In this case a group of Medicaid providers of habilitation services in Idaho had claimed that their Medicaid rates were less than the actual cost of providing care, and the State’s Medicaid program had violated the federally mandated standard of paying rates that “assure that payments [1] “are consistent with efficiency, economy, and quality of care” while “safeguarding against the unnecessary utilization of … care and services” and [2] “are sufficient to enlist enough providers so that care and services are available under the plan at least to the extent that such care and services are available to the general population in the geographic area.” (42 U. S. C. §1396a(a)(30)(A)).  This standard is mandated in all state Medicaid plans and is referred to by the Court as “section 30(A).”    

The providers sought an injunction requiring Idaho to comply with section 30(A) under both the Social Security Act and the Supremacy Clause of the Constitution (which provides that federal law is the supreme law of the land).  They claimed that the State’s Medicaid rates were preempted by federal law and violated the Constitution.  The lower courts ruled on behalf of the providers, holding that the Supremacy Clause gives providers an implied right of action to seek an injunction mandating compliance with section 30(A).

In reversing the lower court decision and writing for the majority Supreme Court Justice Antonin Scalia states that:

It is difficult to imagine a requirement broader and less specific than §30(A)’s mandate that state plans provide for payments that are “consistent with efficiency, economy, and quality of care,” all the while “safeguard[ing] against unnecessary utilization of . . . care and services.”
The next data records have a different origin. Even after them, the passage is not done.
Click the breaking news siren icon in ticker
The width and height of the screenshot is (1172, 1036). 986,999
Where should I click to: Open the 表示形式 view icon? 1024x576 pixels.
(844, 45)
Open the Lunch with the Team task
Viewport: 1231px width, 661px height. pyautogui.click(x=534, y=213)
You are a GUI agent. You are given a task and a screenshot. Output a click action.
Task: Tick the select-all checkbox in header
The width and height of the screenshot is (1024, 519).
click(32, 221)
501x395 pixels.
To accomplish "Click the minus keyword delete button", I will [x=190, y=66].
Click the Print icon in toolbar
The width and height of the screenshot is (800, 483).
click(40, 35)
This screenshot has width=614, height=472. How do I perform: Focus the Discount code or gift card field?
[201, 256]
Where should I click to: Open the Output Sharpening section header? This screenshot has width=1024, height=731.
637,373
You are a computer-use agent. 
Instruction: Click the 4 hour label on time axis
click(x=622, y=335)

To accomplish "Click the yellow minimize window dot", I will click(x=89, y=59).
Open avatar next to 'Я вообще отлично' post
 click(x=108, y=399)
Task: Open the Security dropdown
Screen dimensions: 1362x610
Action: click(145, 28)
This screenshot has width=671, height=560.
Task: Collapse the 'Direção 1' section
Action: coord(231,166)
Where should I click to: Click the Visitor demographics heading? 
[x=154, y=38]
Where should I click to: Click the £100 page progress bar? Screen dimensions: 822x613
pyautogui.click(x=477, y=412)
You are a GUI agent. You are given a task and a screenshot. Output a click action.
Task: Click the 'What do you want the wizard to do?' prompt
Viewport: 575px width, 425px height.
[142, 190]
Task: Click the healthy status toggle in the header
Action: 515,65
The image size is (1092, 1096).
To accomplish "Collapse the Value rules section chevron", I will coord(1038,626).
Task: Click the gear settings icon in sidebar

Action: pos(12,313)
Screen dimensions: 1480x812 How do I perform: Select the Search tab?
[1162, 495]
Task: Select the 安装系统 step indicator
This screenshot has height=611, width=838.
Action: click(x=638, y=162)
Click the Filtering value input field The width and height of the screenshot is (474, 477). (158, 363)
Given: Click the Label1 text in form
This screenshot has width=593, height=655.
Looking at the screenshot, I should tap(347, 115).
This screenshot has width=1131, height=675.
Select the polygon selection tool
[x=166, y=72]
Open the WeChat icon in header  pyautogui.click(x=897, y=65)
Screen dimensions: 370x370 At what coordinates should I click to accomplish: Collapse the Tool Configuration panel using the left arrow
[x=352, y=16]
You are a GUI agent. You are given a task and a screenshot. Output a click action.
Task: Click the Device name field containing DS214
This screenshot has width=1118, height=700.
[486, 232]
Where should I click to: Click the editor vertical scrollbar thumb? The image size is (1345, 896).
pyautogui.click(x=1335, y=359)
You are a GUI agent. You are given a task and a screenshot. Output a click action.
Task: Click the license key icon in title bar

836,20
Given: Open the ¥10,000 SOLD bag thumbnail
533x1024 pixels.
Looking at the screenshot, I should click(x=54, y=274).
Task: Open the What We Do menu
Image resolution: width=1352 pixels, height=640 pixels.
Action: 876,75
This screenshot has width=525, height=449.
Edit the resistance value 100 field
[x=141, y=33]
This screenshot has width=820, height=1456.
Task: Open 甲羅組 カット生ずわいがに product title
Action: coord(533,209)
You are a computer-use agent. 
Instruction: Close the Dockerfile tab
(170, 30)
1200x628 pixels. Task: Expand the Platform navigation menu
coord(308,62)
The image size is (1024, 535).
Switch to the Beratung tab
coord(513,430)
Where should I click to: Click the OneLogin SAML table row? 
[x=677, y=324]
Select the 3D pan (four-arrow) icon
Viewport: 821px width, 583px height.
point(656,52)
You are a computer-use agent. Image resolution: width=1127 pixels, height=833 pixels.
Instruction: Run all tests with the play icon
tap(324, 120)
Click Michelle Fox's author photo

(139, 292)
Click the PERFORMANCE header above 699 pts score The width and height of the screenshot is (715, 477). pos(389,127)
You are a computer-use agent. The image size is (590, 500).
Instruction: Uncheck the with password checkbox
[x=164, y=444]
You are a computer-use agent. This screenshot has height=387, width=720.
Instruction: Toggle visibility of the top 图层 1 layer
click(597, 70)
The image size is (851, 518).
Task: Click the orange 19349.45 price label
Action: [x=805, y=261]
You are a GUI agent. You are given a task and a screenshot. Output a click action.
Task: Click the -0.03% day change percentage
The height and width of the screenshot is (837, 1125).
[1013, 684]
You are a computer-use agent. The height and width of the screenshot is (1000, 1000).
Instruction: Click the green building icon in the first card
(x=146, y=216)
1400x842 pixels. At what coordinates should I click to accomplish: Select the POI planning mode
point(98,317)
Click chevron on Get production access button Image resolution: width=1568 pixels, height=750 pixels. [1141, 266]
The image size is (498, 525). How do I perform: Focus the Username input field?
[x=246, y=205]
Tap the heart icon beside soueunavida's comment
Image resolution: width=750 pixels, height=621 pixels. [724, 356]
Justice Scalia goes on to say:

We think, that Con­gress “wanted to make the agency remedy that it provided exclusive,” thereby achieving “the expertise, uniformity, widespread consultation, and resulting administrative guidance that can accompany agency decision making,” and avoiding “the comparative risk of inconsistent inter­pretations and misincentives that can arise out of an occasional inappropriate application of the statute in a private action … the sheer complexity associated with enforcing §30(A), coupled with the express provision of an administrative remedy, §1396c, shows that the Medicaid Act precludes private enforce­ment of §30(A) in the courts.

In other words, the provider’s only real option to remedy inadequate Medicaid rates at the federal level is to pursue administrative action through the Centers for Medicare and Medicaid Services (CMS).  The provider would have to persuade CMS that the State is in violation of the Medicaid plan and that some corrective or punitive action should be directed against the State, up to and including a partial or total removal of federal Medicaid funding from the State.

In writing for the dissent, Justice Sotomayor cited a long line of contrary precedent that supports the availability of injunctive relief in preemption and rate-making cases.  She also noted that the wording of 30(A) cannot be understood to include a congressional intent to preclude judicial involvement and that the remedy of cutting federal Medicaid funds would be counterproductive in terms of even further hurting access to services for Medicaid recipients.  The dissent also noted that there currently exists no clear avenue for providers to pursue an administrative remedy through CMS.

Providers should keep in mind that this does not eliminate the ability to pursue Medicare litigation at the federal level, nor does it impact Medicaid litigation at the State level to the extent it is based on State law grounds.  In any event, Medicaid reimbursement lawsuits are  also likely to become less relevant as Medicaid programs across the nation now shift from fee-for-service rates set by State Medicaid agencies towards managed care and alternative payment arrangements.

Nonetheless, this ruling eliminates an important legal theory upon which to seek relief at the federal level from inadequate Medicaid reimbursement.  One question this now raises is whether this would prompt CMS or Congress to develop some meaningful administrative process or remedy to address inadequate Medicaid payment rates.